Your output should repeat each record below with no differences.
*** Opening of INFORMATION ***
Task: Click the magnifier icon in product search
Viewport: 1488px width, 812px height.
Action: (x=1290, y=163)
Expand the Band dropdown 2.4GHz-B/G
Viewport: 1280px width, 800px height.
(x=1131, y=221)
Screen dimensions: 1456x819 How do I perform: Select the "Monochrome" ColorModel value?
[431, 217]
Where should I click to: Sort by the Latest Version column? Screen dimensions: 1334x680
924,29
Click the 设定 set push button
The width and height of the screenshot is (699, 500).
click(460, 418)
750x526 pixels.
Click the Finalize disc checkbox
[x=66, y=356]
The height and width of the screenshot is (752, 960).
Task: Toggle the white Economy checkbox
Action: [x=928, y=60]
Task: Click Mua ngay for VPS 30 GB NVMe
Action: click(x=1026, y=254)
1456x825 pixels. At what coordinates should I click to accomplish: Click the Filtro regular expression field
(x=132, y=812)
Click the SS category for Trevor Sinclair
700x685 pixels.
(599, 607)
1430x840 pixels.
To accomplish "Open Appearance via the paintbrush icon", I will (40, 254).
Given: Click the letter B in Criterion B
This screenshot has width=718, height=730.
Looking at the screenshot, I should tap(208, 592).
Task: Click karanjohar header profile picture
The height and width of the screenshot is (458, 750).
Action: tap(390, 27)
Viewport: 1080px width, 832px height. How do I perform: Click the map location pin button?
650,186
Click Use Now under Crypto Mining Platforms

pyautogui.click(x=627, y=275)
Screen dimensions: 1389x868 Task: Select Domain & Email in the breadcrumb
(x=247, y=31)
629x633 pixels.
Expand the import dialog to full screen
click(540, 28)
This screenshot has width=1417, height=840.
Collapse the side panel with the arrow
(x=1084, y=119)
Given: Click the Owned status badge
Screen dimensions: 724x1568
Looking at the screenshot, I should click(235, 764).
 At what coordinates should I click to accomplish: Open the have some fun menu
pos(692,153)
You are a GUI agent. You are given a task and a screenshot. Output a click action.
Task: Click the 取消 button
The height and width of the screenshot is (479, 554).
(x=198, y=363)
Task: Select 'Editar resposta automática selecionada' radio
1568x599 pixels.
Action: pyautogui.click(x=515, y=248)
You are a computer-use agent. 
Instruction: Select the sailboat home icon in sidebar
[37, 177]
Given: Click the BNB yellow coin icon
*** Close of INFORMATION ***
WRITTEN RESPONSE:
Task: Click the magnifier icon in product search
Viewport: 1488px width, 812px height.
Action: (x=1290, y=163)
Expand the Band dropdown 2.4GHz-B/G
Viewport: 1280px width, 800px height.
(x=1131, y=221)
Screen dimensions: 1456x819 How do I perform: Select the "Monochrome" ColorModel value?
[431, 217]
Where should I click to: Sort by the Latest Version column? Screen dimensions: 1334x680
924,29
Click the 设定 set push button
The width and height of the screenshot is (699, 500).
click(460, 418)
750x526 pixels.
Click the Finalize disc checkbox
[x=66, y=356]
The height and width of the screenshot is (752, 960).
Task: Toggle the white Economy checkbox
Action: [x=928, y=60]
Task: Click Mua ngay for VPS 30 GB NVMe
Action: click(x=1026, y=254)
1456x825 pixels. At what coordinates should I click to accomplish: Click the Filtro regular expression field
(x=132, y=812)
Click the SS category for Trevor Sinclair
700x685 pixels.
(599, 607)
1430x840 pixels.
To accomplish "Open Appearance via the paintbrush icon", I will (40, 254).
Given: Click the letter B in Criterion B
This screenshot has width=718, height=730.
Looking at the screenshot, I should tap(208, 592).
Task: Click karanjohar header profile picture
The height and width of the screenshot is (458, 750).
Action: tap(390, 27)
Viewport: 1080px width, 832px height. How do I perform: Click the map location pin button?
650,186
Click Use Now under Crypto Mining Platforms

pyautogui.click(x=627, y=275)
Screen dimensions: 1389x868 Task: Select Domain & Email in the breadcrumb
(x=247, y=31)
629x633 pixels.
Expand the import dialog to full screen
click(540, 28)
This screenshot has width=1417, height=840.
Collapse the side panel with the arrow
(x=1084, y=119)
Given: Click the Owned status badge
Screen dimensions: 724x1568
Looking at the screenshot, I should click(235, 764).
 At what coordinates should I click to accomplish: Open the have some fun menu
pos(692,153)
You are a GUI agent. You are given a task and a screenshot. Output a click action.
Task: Click the 取消 button
The height and width of the screenshot is (479, 554).
(x=198, y=363)
Task: Select 'Editar resposta automática selecionada' radio
1568x599 pixels.
Action: pyautogui.click(x=515, y=248)
You are a computer-use agent. 
Instruction: Select the sailboat home icon in sidebar
[37, 177]
Given: Click the BNB yellow coin icon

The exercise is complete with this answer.